I'll shoot for albums that changed my outlook. These are pretty much in chronological order. I put in some samples, too.
  1. Bad Religion - Suffer. I grew up listening to classical music, Dust Bowl folk and country & western. I rarely listened to rock 'n' roll until high school. I mean, I knew about Ratt, Styx, Foreigner, all that in middle school, but that wasn't what I usually listened to. When I heard this (with my best friend, Chris, over at Jay Dunlap's house), it blew me away.
  2. Jimi Hendrix - Some compilation or another. I was unaware of the existence of classic rock that was other than what you might hear in Back to the Future.
  3. Ziggy Marley and the Melody Makers - My introduction to reggae. Chris bought that one.
  4. Pink Floyd - The Wall. Weird-ass movie but a ton of great music.
  5. N.W.A. - Straight Outta Compton. My exposure to rap was pretty limited until college (first roomie was an Army brat, a black guy from Oceanside, not a jazz guy). "Fuck the Police" was a revelation.
  6. The Geto Boys - The Geto Boys. Pretty much the most outrageous and funny gangsta rap ever made.

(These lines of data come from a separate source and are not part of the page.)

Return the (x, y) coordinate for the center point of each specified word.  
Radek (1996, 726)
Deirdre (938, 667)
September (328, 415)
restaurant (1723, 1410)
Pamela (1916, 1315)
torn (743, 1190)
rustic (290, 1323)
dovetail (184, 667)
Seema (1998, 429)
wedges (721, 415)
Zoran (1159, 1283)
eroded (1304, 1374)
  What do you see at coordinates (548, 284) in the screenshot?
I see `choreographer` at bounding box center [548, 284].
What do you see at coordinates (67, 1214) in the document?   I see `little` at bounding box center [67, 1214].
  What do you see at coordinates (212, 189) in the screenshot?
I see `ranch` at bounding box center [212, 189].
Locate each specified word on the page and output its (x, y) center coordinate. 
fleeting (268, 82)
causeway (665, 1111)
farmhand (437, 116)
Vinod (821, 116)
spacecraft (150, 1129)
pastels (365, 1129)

  7. Richard Thompson - Rumor and Sigh. Opened my eyes to the folk scene of the early 1990s.
  8. Tori Amos - Crucify. My favorite from the angry woman movement. Alerted me to the existence of a completely unexpected scene.
  9. The Butterfly Lady - Her musical taste is similar to mine, but she searches for new music in completely different circles, so I get a lot of exposure to music I probably wouldn't find on my own, like Ali Farka Toure, Outlandish, Mister Gang...

    that one is aka:

  10. The White Stripes - The White Stripes. Opened my eyes to garage rock. I think I listened to this album about 50 times in a row.
  11. Townes Van Zandt - Live at the Old Quarter. I obviously had heard his songs before, but not performed by him. This is a fantastic album. Minimal production is a big plus. This album got me to check out a lot of folk/country from the 1970s.

  12. Joe Purdy - Julie Blue. Uh, yeah, there's a pattern here. I didn't know there was an L.A. folk scene until I blundered into Joe Purdy, who incidentally kicks ass live. Here is a song from his supposedly upcoming album, Last Clock on the Wall:

  13. Mitch Hedberg - Mitch Altogether. Not music, right? Yeah, but he changed how I tell jokes and how I look at run-of-the-mill stuff, which was his bread and butter.
  14. 9 Songs. OK, that's a movie. But it tuned my in to music of the hipster scene. What they were listening to in that five minutes, anyway.